_SUPPLIED PASSAGE_:

__________________________________________________

University of Sahiwal
- Former names: Bahauddin Zakariya University, Multan Sub campus Sahiwal
- Type: Public
- Established: 2005
- Affiliations: Higher Education Commission (Pakistan)
- Chancellor: Governor of the Punjab
- Vice-Chancellor: Javaid Akhtar
- Location: Farid Town Rd, Sahiwal, Punjab, Pakistan
- Campus: 57 acres;
- Website: uosahiwal.edu.pk

= University of Sahiwal =

Public university in Pakistan

The University of Sahiwal is a first public university located in Sahiwal, Punjab, Pakistan.

==History & overview==
In January 2005, Bahauddin Zakariya University, Multan (BZU) established a sub-campus in Sahiwal inaugurated by the then Governor of the Punjab in 2005. In 2015, Provincial Assembly of the Punjab passed an act under which sub-campus was upgraded to a full-fledged university named University of Sahiwal.

__________________________________________________

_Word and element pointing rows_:
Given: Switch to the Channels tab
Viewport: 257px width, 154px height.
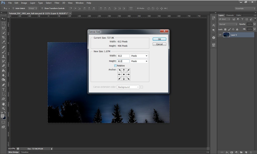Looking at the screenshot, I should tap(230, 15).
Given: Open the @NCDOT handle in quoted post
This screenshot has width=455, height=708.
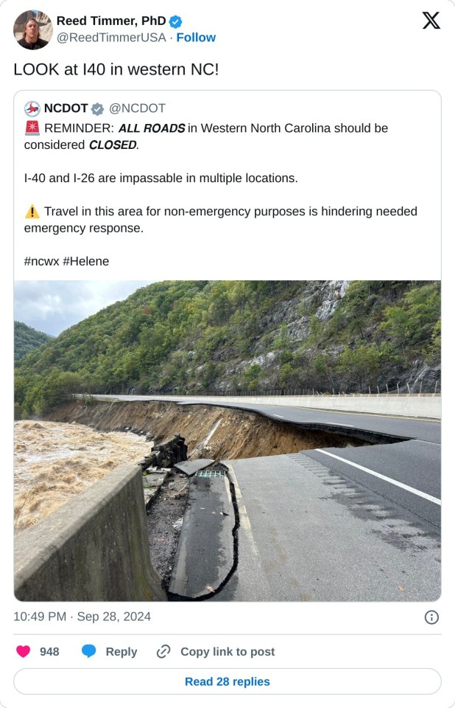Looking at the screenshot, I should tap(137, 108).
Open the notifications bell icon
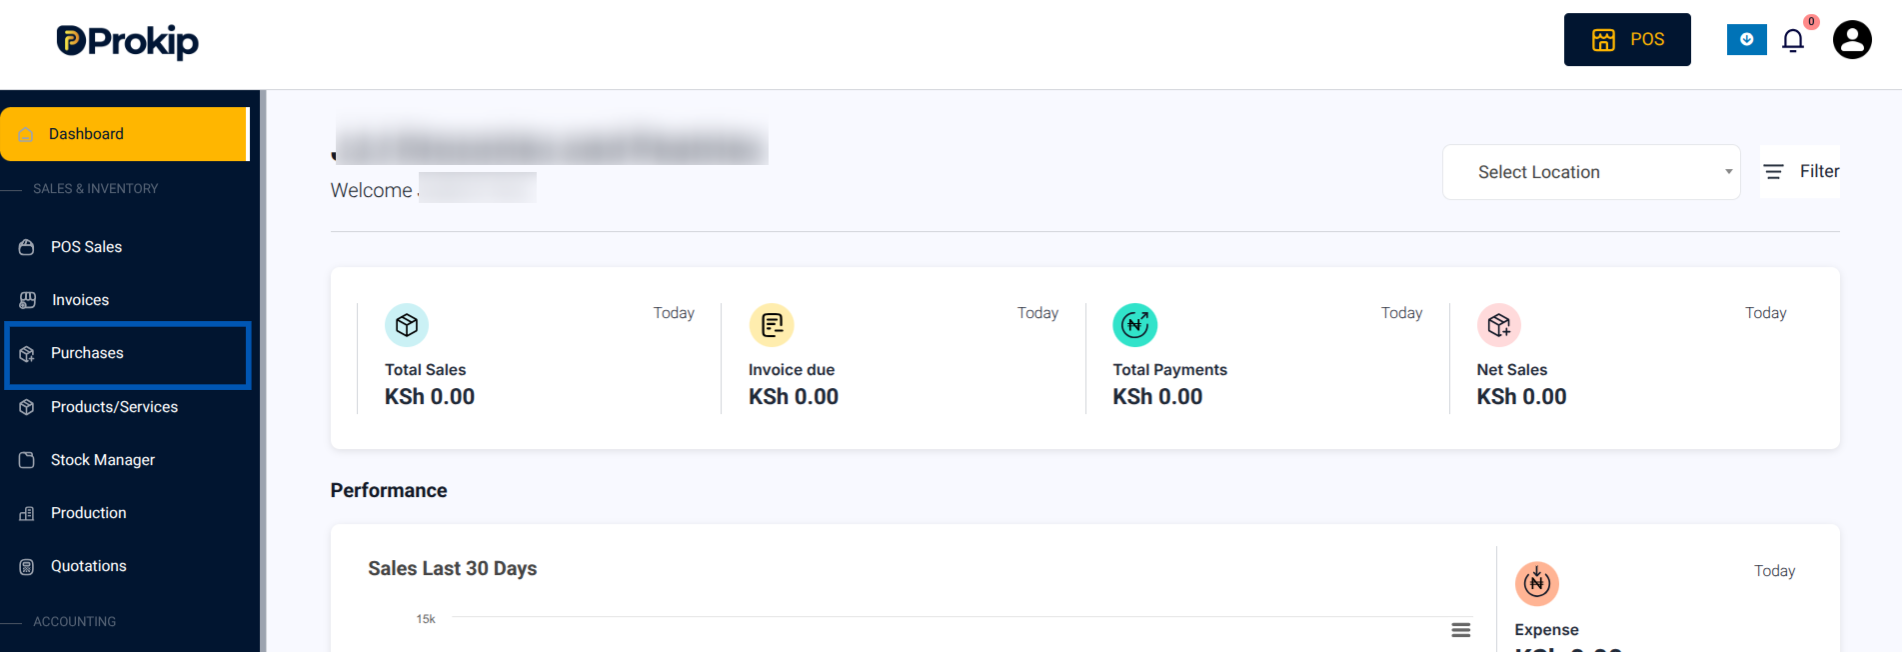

__________________________________________________

_EXERCISE SET_:
(1) Reproduce the passage of the University of Sahiwal article starting with "Public university in" and going on through "University of Sahiwal.".
(2) Rewrite all the rows with "Given" swapped for "Instruction" and nothing else altered, leaving out the pictures.

_SOLVED TASKS_:
(1)
Public university in Pakistan

The University of Sahiwal is a first public university located in Sahiwal, Punjab, Pakistan.

==History & overview==
In January 2005, Bahauddin Zakariya University, Multan (BZU) established a sub-campus in Sahiwal inaugurated by the then Governor of the Punjab in 2005. In 2015, Provincial Assembly of the Punjab passed an act under which sub-campus was upgraded to a full-fledged university named University of Sahiwal.

(2)
Instruction: Switch to the Channels tab
Viewport: 257px width, 154px height.
Looking at the screenshot, I should tap(230, 15).
Instruction: Open the @NCDOT handle in quoted post
This screenshot has width=455, height=708.
Looking at the screenshot, I should tap(137, 108).
Open the notifications bell icon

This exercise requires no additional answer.